▸ **EXCERPT**
──────
Small-Town America Has a Serious Drinking-Water Problem

On a sweltering day last July, a team of scientists stood before a crowded room of people from the tiny town of Sanders, Arizona, and showed them a photo of a dilapidated wooden shack covered by hole-filled tarps. This, the scientists explained, was the town's water source.

Tonya Baloo, a longtime resident and mother of two, did a double take. "It looked like a Third World country," she says. "I was like, 'Is this Africa?'"

The well serving Sanders residents  Chris Shuey

The researchers' next image—a chart with a flat red line cutting through yellow bars—was even more worrisome. Tommy Rock, a Ph.D. candidate studying water contamination at Northern Arizona University, explained that the red line was the Environmental Protection Agency's threshold for uranium allowed in public water systems: 30 micrograms per liter. The yellow bars represented uranium levels in Sanders' water supply dating back to 2003. They hovered around 50 micrograms per liter.

For more than a decade, the chart showed, people in Sanders had been drinking contaminated water.

Residents listened, dumbfounded. Sanders sits on the edge of the Navajo Nation; uranium mines, relics of the Cold War, have long dotted tribal lands across the West. Long-term exposure to the heavy metal can cause kidney disease and cancer. But locals had never been notified of the contamination. Nor were they aware of the nearly 200 drinking-water violations that the local utility had amassed over the previous decade, ranging from uranium and bacterial contamination to failure to test the water.
──────
▸ **SUPPLIED INFORMATION**
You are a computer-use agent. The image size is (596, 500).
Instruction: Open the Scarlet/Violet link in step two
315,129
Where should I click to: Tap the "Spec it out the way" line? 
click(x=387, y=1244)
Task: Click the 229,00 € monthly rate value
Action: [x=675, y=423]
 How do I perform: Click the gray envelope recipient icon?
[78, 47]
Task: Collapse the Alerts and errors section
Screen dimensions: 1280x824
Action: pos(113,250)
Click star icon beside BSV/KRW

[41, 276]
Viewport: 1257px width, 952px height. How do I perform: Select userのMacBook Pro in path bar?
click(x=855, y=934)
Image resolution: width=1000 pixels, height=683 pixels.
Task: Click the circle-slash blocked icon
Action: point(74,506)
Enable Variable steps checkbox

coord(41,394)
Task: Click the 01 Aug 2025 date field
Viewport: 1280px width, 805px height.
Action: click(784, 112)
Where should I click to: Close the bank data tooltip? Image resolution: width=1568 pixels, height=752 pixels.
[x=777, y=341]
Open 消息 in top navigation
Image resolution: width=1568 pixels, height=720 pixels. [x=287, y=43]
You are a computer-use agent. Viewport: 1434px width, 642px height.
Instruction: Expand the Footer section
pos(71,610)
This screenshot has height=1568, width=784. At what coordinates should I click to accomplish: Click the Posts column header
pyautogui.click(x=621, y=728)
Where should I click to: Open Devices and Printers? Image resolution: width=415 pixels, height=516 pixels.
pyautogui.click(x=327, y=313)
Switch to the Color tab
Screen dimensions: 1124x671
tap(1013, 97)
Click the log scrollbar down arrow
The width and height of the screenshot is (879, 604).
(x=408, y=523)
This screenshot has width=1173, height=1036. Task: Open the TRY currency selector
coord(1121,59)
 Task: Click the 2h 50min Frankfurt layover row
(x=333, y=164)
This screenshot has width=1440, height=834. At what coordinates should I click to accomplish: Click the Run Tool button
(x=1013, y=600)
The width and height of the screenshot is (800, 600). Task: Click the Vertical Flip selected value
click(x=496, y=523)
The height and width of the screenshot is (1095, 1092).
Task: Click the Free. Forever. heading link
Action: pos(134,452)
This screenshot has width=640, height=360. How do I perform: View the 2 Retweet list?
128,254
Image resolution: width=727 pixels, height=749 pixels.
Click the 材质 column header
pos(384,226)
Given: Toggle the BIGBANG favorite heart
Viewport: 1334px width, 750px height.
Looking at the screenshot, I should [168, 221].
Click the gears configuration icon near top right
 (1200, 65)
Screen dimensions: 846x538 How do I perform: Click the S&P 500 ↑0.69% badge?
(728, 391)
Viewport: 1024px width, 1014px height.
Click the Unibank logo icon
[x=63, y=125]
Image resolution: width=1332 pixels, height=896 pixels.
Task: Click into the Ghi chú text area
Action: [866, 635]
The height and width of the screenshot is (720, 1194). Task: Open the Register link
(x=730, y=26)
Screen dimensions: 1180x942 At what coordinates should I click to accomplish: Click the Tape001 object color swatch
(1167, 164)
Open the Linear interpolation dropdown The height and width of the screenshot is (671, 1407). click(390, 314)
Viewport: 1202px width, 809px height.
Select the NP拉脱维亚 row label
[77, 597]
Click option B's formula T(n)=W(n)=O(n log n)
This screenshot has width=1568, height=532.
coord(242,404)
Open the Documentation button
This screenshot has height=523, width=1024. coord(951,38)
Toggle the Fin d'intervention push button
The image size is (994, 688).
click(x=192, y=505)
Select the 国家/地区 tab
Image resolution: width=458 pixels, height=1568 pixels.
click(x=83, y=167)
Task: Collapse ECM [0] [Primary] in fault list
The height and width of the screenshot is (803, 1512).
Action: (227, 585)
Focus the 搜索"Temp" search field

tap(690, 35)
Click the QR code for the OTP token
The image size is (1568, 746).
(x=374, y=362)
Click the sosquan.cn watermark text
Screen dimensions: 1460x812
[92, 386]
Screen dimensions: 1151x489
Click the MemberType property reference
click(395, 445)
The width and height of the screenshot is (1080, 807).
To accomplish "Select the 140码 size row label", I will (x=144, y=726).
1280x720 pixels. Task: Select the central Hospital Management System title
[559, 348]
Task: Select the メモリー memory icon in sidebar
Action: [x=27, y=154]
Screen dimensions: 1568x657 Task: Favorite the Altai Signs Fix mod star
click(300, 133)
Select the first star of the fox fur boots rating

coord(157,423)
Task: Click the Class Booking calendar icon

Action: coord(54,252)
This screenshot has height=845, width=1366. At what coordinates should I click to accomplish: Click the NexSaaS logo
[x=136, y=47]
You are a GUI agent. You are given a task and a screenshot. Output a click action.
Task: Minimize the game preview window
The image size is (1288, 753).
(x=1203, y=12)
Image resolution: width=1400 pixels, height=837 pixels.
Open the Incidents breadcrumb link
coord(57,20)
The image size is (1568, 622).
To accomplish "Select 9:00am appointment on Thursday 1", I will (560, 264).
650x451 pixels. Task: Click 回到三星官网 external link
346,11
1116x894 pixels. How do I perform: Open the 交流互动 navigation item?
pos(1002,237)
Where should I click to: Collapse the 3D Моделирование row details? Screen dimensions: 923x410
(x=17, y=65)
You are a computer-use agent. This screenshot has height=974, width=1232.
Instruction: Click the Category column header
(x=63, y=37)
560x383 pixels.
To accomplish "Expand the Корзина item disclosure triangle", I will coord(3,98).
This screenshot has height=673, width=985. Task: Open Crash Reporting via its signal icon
──────
▸ **BRIEF 1**
Return the part of the Sanders drinking-water article from "Tonya Baloo, a" up to and including "50 micrograms per liter.", copied word for word.
▸ **BRIEF 2**
According to the Sanders drinking-water article, what is the EPA's threshold for uranium allowed in public water systems?
▸ **BRIEF 3**
Extend the Sanders drinking-water article past its last sentence.

▸ **RESPONSE AREA 1**
Tonya Baloo, a longtime resident and mother of two, did a double take. "It looked like a Third World country," she says. "I was like, 'Is this Africa?'"

The well serving Sanders residents  Chris Shuey

The researchers' next image—a chart with a flat red line cutting through yellow bars—was even more worrisome. Tommy Rock, a Ph.D. candidate studying water contamination at Northern Arizona University, explained that the red line was the Environmental Protection Agency's threshold for uranium allowed in public water systems: 30 micrograms per liter. The yellow bars represented uranium levels in Sanders' water supply dating back to 2003. They hovered around 50 micrograms per liter.

▸ **RESPONSE AREA 2**
30 micrograms per liter.

▸ **RESPONSE AREA 3**
"The initial betrayal," Baloo says. "It was shocking."

Roughly 6 million Americans use one of 2,300 public water systems that qualify as "serious violators"; 99 percent of those utilities serve fewer than 50,000 people.

The meeting happened two months before researchers in Flint, Michigan, revealed that their city's water was laced with lead. In both cases, curious scientists exposed years of drinking-water violations that affected predominantly poor, minority communities. (Most Sanders residents are Navajo and live on less than $20,000 per year.) But unlike urban Flint, Sanders is home to just 630 people and consists of a cluster of single-family homes, a gas station, a dollar store, two churches, and a trading post—all surrounded by miles of red rock and sage brush.